IPSASB Publishes Exposure Draft on First-Time Adoption of Accrual Basis IPSASs
Oct 24, 2013 | New York, New York | English
The International Public Sector Accounting Standards Board (IPSASB) has published an Exposure Draft (ED 53), First-Time Adoption of Accrual Basis International Public Sector Accounting Standards. This proposed standard, which is applicable to entities that present accrual basis financial statements during the process of adopting and implementing International Public Sector Accounting Standards (IPSASs), provides exemptions during the transition period.
“Entities understand that adoption of accrual basis IPSASs is a complex process that requires time and detailed guidance,” said IPSASB Chair Andreas Bergmann. “This ED provides a helpful starting point for first-time adoption of accrual basis IPSASs. It grants specific transitional exemptions from the requirements in IPSASs where the cost of complying would likely exceed the benefits to users of financial statements. As a global standard setter, the IPSASB does not give entity specific guidance on how to manage the IPSAS implementation process. We have compiled good practices on relevant areas in Study 14 Transition to the Accrual Basis of Accounting: Guidance for Governments and Government Entities, which is available from our website in English and Spanish.”
Specifically, ED 53 allows a first-time adopter three years to recognize certain assets and liabilities. This transition period acknowledges that entities may not have comprehensive information about the existence of assets and liabilities, and that considerable effort may be required to identify, measure, and classify assets and liabilities in accordance with IPSASs. ED 53 also allows a first-time adopter to determine a surrogate for acquisition cost or depreciated cost of an asset when reliable information about the historical cost of an asset is not available.
ED 53 encourages, but does not require, entities to provide comparative information in their transitional IPSAS financial statements or their first IPSAS financial statements. Where comparative information is presented, ED 53 states that the comparative information should be adjusted retrospectively to the extent that information is available. Where an entity elects not to present comparative information, ED 53 specifies those financial statements that an entity’s transitional IPSAS financial statements must, at a minimum, include.
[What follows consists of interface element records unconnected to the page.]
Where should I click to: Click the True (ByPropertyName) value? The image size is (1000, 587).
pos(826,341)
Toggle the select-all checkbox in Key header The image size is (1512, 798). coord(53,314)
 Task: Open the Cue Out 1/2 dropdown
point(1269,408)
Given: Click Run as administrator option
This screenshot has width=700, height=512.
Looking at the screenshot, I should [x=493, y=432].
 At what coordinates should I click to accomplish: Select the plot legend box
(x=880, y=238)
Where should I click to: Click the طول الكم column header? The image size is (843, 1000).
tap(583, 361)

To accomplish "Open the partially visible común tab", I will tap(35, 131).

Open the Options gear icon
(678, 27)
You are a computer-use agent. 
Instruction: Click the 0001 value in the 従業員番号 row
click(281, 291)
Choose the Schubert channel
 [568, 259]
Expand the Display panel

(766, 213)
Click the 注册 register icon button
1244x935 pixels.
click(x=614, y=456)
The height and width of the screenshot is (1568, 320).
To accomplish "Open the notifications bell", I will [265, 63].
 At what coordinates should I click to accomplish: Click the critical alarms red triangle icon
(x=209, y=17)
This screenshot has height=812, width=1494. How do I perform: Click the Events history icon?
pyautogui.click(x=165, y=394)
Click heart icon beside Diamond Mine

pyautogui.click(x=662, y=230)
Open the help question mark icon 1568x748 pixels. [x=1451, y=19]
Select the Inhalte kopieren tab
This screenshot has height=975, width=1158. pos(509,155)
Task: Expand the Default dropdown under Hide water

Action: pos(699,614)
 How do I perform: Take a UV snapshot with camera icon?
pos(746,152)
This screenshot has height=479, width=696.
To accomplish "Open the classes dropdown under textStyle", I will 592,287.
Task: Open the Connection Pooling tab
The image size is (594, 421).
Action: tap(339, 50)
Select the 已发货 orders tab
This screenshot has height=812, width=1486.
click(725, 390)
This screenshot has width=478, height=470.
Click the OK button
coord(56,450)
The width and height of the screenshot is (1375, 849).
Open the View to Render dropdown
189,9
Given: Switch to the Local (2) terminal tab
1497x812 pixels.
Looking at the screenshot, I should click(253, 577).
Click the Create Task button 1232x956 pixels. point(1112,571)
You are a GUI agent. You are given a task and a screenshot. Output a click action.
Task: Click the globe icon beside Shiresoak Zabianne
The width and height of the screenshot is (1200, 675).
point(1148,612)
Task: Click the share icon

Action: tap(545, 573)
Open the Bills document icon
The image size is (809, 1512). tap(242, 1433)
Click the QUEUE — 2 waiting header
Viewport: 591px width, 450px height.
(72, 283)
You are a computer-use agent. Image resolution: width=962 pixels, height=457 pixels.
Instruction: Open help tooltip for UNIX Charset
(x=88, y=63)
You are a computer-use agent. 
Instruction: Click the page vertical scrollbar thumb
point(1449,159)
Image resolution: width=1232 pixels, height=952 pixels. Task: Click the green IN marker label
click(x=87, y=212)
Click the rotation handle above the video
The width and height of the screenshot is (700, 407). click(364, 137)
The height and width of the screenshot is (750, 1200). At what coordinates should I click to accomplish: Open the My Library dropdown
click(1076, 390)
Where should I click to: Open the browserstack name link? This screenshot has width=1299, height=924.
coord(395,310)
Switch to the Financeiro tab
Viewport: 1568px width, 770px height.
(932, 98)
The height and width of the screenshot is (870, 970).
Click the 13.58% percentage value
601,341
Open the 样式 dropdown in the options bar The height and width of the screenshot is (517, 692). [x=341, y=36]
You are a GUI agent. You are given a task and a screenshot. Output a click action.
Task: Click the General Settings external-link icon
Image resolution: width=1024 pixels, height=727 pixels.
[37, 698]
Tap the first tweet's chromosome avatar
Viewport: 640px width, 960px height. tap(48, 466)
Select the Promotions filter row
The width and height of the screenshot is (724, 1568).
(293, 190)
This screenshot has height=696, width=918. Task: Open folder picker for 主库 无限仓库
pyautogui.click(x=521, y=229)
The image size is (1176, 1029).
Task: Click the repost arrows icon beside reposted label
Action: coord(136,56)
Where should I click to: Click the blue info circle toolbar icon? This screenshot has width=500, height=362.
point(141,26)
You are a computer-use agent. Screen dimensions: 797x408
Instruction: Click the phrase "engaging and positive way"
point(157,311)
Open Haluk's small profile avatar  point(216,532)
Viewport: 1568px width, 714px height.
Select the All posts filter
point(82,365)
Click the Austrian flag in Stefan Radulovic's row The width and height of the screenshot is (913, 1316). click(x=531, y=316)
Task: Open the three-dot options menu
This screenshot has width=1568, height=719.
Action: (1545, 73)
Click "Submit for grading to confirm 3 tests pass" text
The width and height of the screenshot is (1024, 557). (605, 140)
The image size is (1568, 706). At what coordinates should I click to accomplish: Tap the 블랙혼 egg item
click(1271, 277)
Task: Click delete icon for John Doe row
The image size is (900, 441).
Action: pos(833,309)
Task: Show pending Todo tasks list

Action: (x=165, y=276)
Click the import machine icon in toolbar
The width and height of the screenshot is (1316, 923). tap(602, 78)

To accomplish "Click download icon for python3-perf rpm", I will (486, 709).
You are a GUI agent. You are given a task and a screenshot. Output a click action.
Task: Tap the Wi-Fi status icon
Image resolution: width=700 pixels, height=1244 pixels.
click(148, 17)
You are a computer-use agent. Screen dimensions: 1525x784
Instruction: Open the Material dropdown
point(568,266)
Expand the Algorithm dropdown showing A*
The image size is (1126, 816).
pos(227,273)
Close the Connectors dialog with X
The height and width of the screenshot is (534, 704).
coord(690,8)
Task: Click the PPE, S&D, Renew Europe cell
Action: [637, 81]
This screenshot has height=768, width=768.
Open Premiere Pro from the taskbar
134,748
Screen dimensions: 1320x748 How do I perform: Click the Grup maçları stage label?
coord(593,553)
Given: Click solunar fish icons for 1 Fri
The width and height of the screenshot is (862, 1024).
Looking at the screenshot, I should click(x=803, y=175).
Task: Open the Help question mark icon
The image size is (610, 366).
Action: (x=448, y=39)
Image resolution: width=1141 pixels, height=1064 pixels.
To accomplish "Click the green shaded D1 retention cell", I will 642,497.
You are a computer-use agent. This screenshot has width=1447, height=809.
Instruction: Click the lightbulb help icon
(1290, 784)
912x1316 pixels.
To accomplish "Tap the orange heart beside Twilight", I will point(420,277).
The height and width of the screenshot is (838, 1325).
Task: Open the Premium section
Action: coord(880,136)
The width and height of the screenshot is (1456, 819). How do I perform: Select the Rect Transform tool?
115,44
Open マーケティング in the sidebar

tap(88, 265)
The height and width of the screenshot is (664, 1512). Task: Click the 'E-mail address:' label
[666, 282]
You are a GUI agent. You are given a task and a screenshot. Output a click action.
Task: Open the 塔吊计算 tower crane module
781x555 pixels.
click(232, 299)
The ED states that a reconciliation should be presented in the notes to an entity’s transitional IPSAS financial statements or first IPSAS financial statements. A reconciliation is not required where the entity previously applied the cash basis of accounting. A reconciliation is important for users to understand the relationship between information presented under the previous basis of accounting and the IPSAS information.
ED 53 identifies those transitional exemptions that impact fair presentation and an entity’s ability to assert compliance with accrual basis IPSASs, and separates them from those that do not. The transitional exemptions in ED 53 will replace many of the existing transitional provisions contained in IPSASs. Future IPSASs will only prescribe transitional provisions to address changes to a standard where entities already apply that standard.
How to Comment
To access the ED and the At-a-Glance document, which provides a summary of the ED, or to submit a comment, please visit the IPSASB website at www.ipsasb.org. Comments on the ED are requested by February 15, 2014. The IPSASB encourages IFAC members, associates, and regional accountancy bodies to promote the availability of these EDs to their members and employees.
About the IPSASB
The IPSASB develops accounting standards and guidance for use by public sector entities. The structures and processes that support the operations of the IPSASB are facilitated by IFAC. The IPSASB receives support (both direct financial and in-kind) from the World Bank, the Asian Development Bank, the Chartered Professional Accountants of Canada, the South African Accounting Standards Board, and the governments of Canada, New Zealand, and Switzerland.
IFAC is the global organization for the accountancy profession, dedicated to serving the public interest by strengthening the profession and contributing to the development of strong international economies. It is comprised of 173 members and associates in 129 countries and jurisdictions, representing approximately 2.5 million accountants in public practice, education, government service, industry, and commerce.